Многие наезжали в Ольшаны. Слухи на ногу быстры, а богема, потеряв кураж, утратив любовь публики, готова душу дьяволу продать за славу, за успех. А уж если слава-успех сгинули, удрали восвояси, так за возврат – было б две, три души, каждую бы продали, оптом и в розницу. Цену за такой товар одни считали непомерно высокой, другие – шутейной, третьи – и вовсе чистыми враками.
Дел-то сущая малость.
После смерти вернуться в Ольшаны, в крепостной театр Ярого Страха.
Бывала здесь Саранцева Ольга Петровна. Которая после визита в Ольшаны через три года сделалась «русская Варлей» и «стихия темперамента». Был комик Музиль Николай Игнатьевич: жаловался, что смеяться над ним перестали. Еще двенадцать лет с тех пор животики народ надрывал, глядя на Музиля. Господин Самарин посещал – когда хотели Самарина снять с роли бегущего льва в балете «Царь Кандавл». Ну, сыграл в Ольшанах. Потом в «Кандавле» до глубокой старости пробегал, царь зверей: дублера гениальному артисту найти не удалось. По дороге в Крым, в гости к Чехову, Константин Алексеев заглядывал со своими. Показал «Дядю Ваню». Спустя две недели снискал бурный успех в Севастополе, а о провале «Чайки» ни один критик больше и не заикнулся.
Не то чтоб в очередь становились, но случались гости без перебоев.
После революции в разграбленной усадьбе организовали клуб. Выступала «Синяя Блуза», городские агитаторы читали Демьяна Бедного. Пан Матюшкевич смотрел из ложи, черкал пером в «Книге промахов»; косматый трагик кусал синюю губу. Изредка барин аплодировал. На галерке тихо молился Гнат Опришок в иноческой рясе с капюшоном. Комиссары злились, но постановили монаха не трогать: после расстрела он опять неизменно возвращался смотреть представление. Рядом с покаявшимся разбойником, прямая и строгая, сидела Софья Кубенко, старуха с золотым взглядом «луноходицы». Умерла? Ну и что? Искусство, оно бессмертно, особенно здесь.

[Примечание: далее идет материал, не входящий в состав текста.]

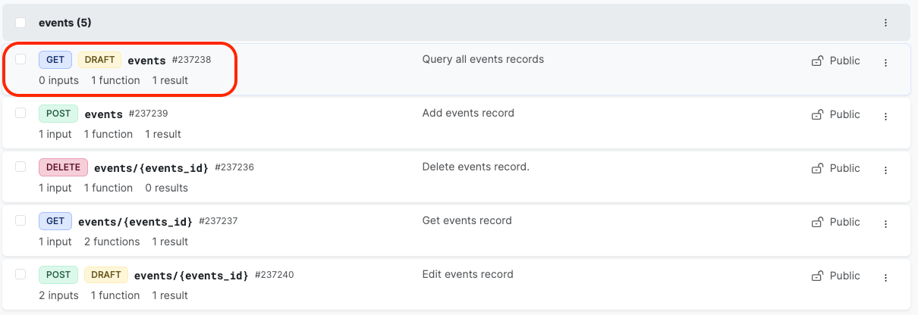Image resolution: width=918 pixels, height=315 pixels.
Task: Click unlock icon on POST events #237239 row
Action: 817,114
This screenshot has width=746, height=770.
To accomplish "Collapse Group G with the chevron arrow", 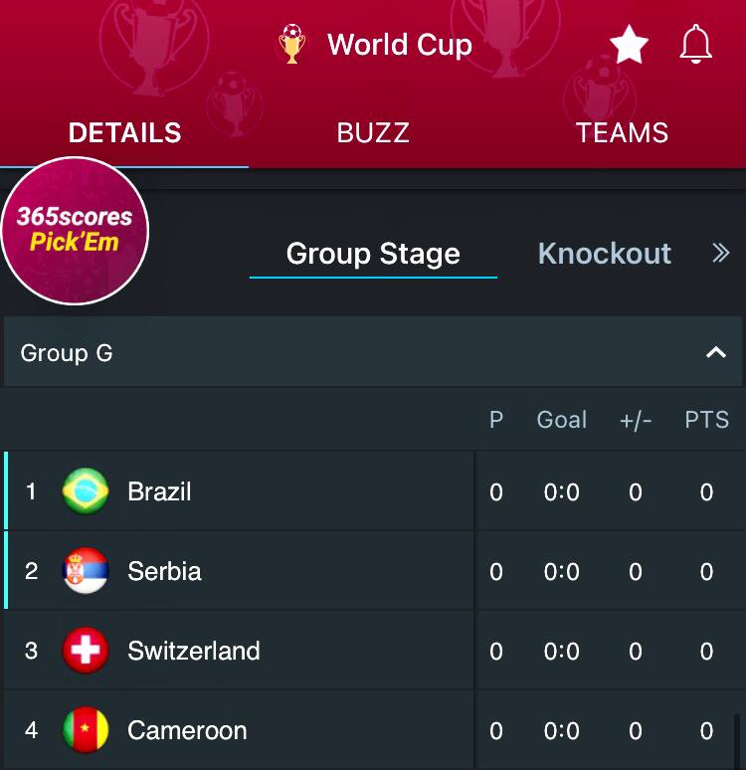I will click(x=715, y=352).
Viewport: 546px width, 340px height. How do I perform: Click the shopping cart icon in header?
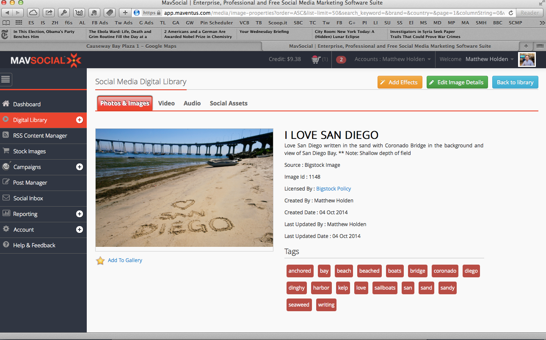point(316,59)
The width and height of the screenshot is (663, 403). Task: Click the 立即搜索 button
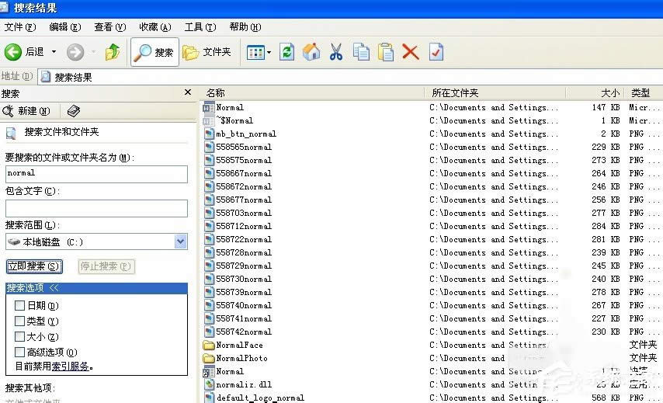tap(33, 266)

Их много было в креслах, покойников. Зал на концертах и спектаклях всегда полон: «битковой аншлаг». Хотя местные жители старались обходить «вертеп» десятой дорогой. Ольшанцев не трогали: явка на мероприятие стопроцентная, «с перевыполнением», а если так – чего суетиться? Здание часто перестраивали: перед самой войной, затем восстанавливали после немецкой бомбежки, в начале шестидесятых реализовали новый проект, в 74-м снесли подчистую и возвели роскошный Дворец культуры – в этом захолустье гигант стоял пустым, как склеп…

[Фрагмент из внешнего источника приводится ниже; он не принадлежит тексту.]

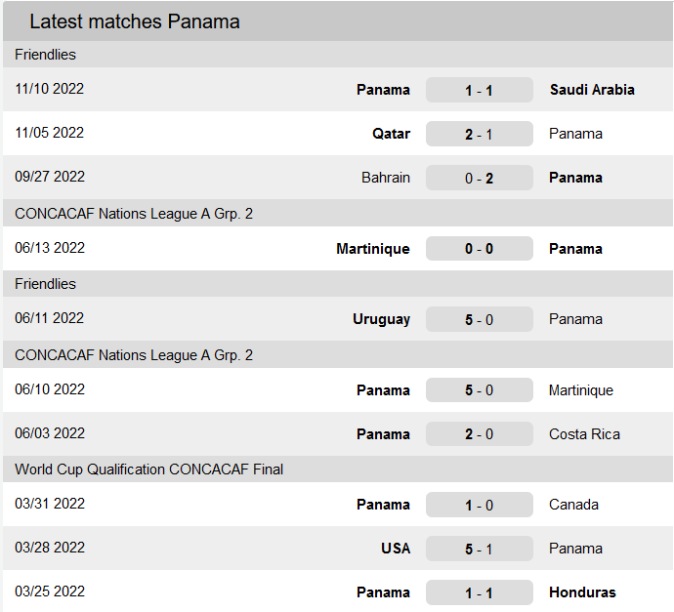The width and height of the screenshot is (674, 612).
Task: View the Panama vs Honduras 1 - 1 score
Action: (479, 592)
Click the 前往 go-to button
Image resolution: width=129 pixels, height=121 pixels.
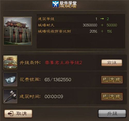coord(112,63)
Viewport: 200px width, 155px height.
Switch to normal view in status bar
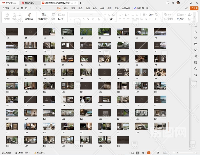coord(133,153)
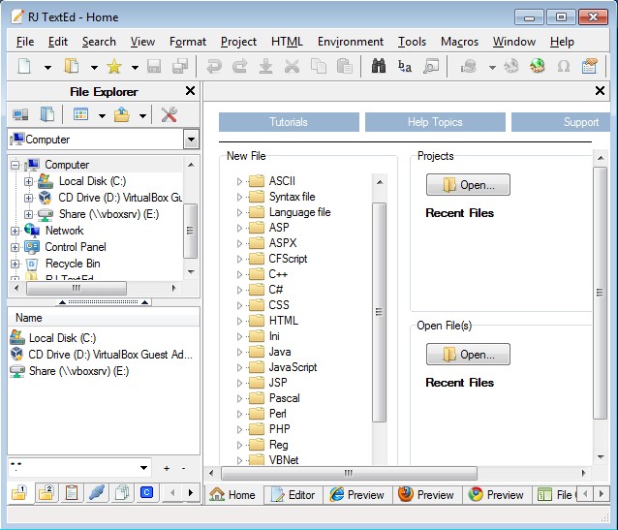Open Find with the binoculars icon
The image size is (618, 530).
[379, 67]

Своей театральной самодеятельности в Ольшанах не заводили.
Зачем?
* * *
– Валерян Игнатович! Ну я же вас просила… я умоляла вас!..
Крашеная блондинка, чей мощный затылок венчал шиньон в виде дульки, кипела праведным гневом. Колыхалась брошь на умопомрачительной груди, предвещая шторм. Волновались бока, затянутые в цветастый кримплен. Поясок на обширной талии грозил лопнуть: блондинке не хватало воздуха. Словно весь воздух кабинета отхлынул от директрисы – слово «директриса» шло ей бесподобно, как прожилки сала ветчине, – сосредоточась на горбуне и оставив блондинку задыхаться в вакууме ярости.

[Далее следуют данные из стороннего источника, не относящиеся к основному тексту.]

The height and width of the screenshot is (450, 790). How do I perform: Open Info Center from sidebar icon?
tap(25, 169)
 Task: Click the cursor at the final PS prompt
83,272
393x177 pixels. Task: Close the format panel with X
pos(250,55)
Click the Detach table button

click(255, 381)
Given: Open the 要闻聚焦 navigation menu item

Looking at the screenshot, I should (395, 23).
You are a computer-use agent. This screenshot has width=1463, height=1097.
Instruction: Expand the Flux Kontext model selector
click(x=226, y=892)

Мягкий знак в имени Валерьян она, похоже, опускала сознательно, желая оскорбить.
– Что он наговорил вам? Товарищи! Родненькие! Что он наплел… вам!.. этот псих?! Я всего на минутку… на одну минуточку… к Марь Васильне сапоги завезли, австрийские… на «манке»!.. Валерян Игнатович! Товарищи! Не слушайте его!